HA HA, YOUR MUM IS DEAD





Mark is standing by Katie’s shoulder, his breathing short, his eyes wide.

‘What is this?’ he spits.

‘What do you think it is?’ asks Katie, crouching down to Ellie’s level.

‘It’s what he told me.’

‘Who told you?’

‘The wizard in the garden. He pushed the paper through a hole in the fence. He said it was a magic piece of paper and that whatever was written on it would come true.’ Ellie looks a little embarrassed at her next confession. ‘I can’t read yet, so he told me what it said. It said I needed to get this back.’ She holds up the doll triumphantly. ‘If I did, and if I keep our secret, then Mummy will come back too.’

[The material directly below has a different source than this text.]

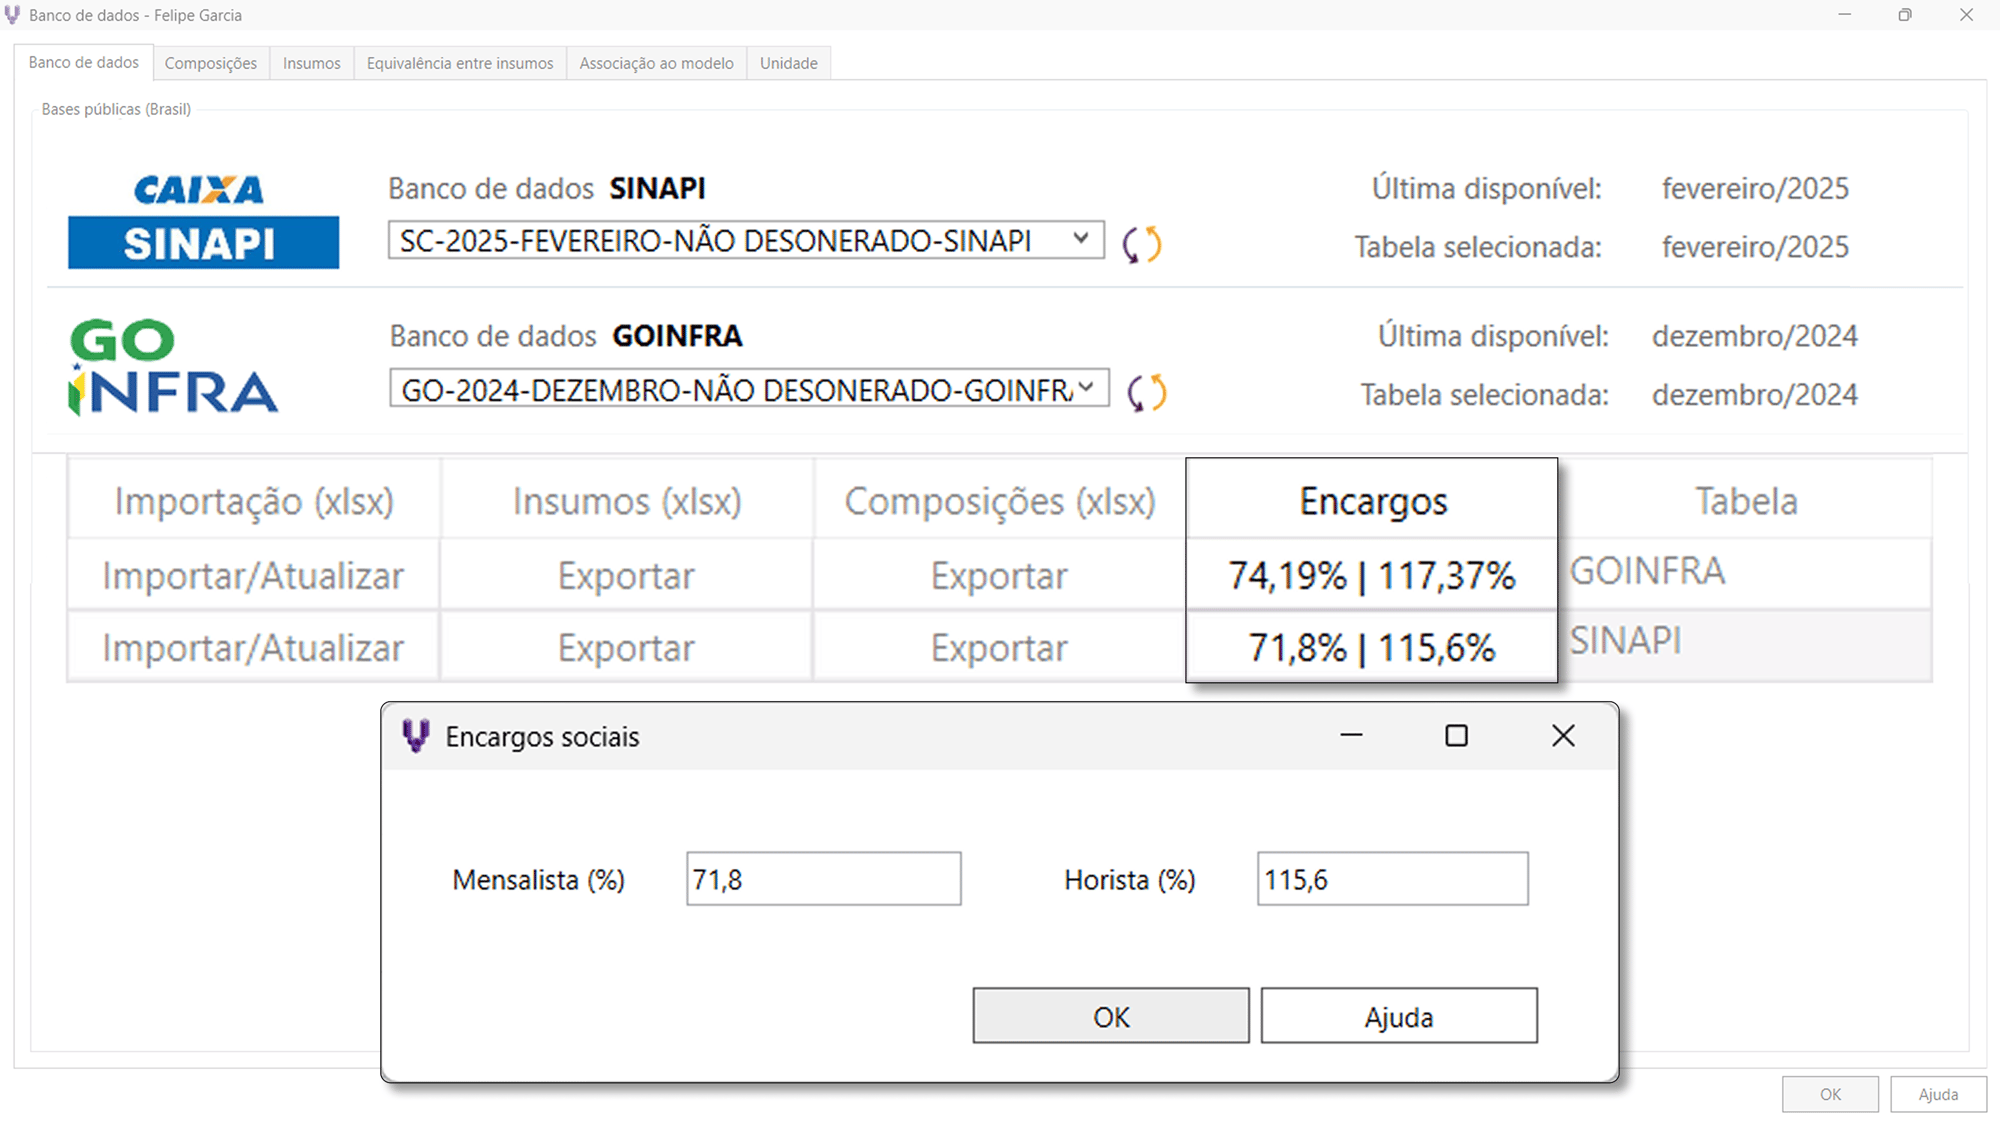The height and width of the screenshot is (1125, 2000).
Task: Click the CAIXA SINAPI logo
Action: click(x=203, y=221)
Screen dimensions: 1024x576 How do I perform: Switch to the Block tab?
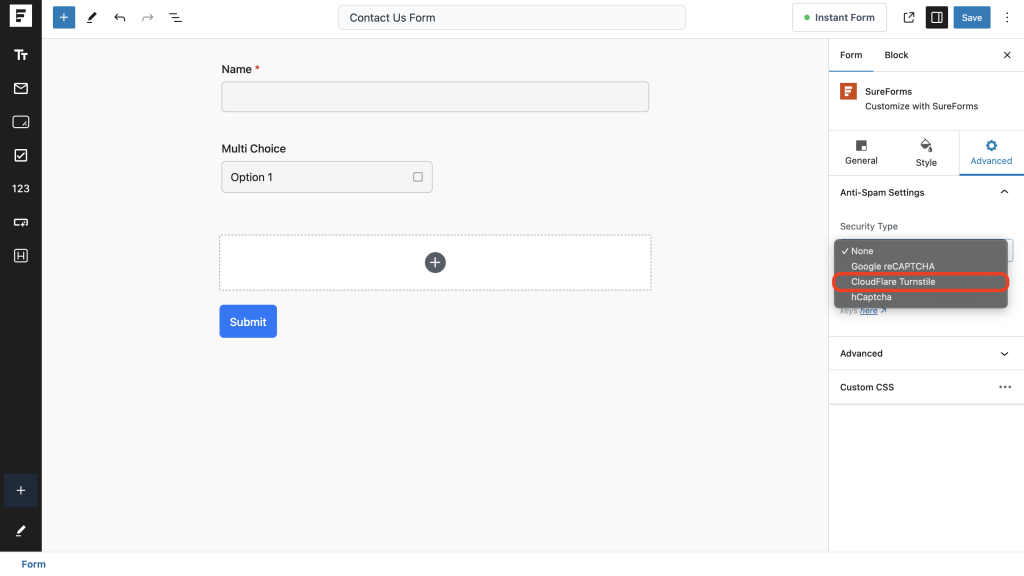[896, 55]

Mark pushes past Katie, knocking her onto her knees, and takes his daughter in his arms. He’s sobbing uncontrollably, and Ellie looks up at Katie, the first sign of worry on her face.

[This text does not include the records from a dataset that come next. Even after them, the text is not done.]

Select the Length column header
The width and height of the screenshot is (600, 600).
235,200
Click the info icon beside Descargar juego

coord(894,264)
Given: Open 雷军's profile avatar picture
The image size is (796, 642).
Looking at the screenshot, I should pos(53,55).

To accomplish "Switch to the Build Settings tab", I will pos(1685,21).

‘Are you not here to help bring her back? Did I do something wrong? Was it because I told my sister Ava about the wizard?’

‘You’ve done nothing wrong,’ says Katie, her own voice breaking, unable to find the strength to rise. She knows it won’t be long before this little girl learns the truth – the same truth she had learned at a very young age. There is no magic in this world.

Finally standing, she wants to leave, to walk away and never come back, but there’s work still to be done. She places a hand on Mark’s back, and he turns to her with a look that’s a mix of hatred and desperation.

‘Why?’ he says. ‘Why would he do this?’

The answer had been there from the moment she’d discovered the significance of the doll to a killer who delights in drawing out pain. She had known that in pursuing the link she would somehow be a part of inflicting that pain and yet, as always, she couldn’t stop herself. The truth would come at any cost.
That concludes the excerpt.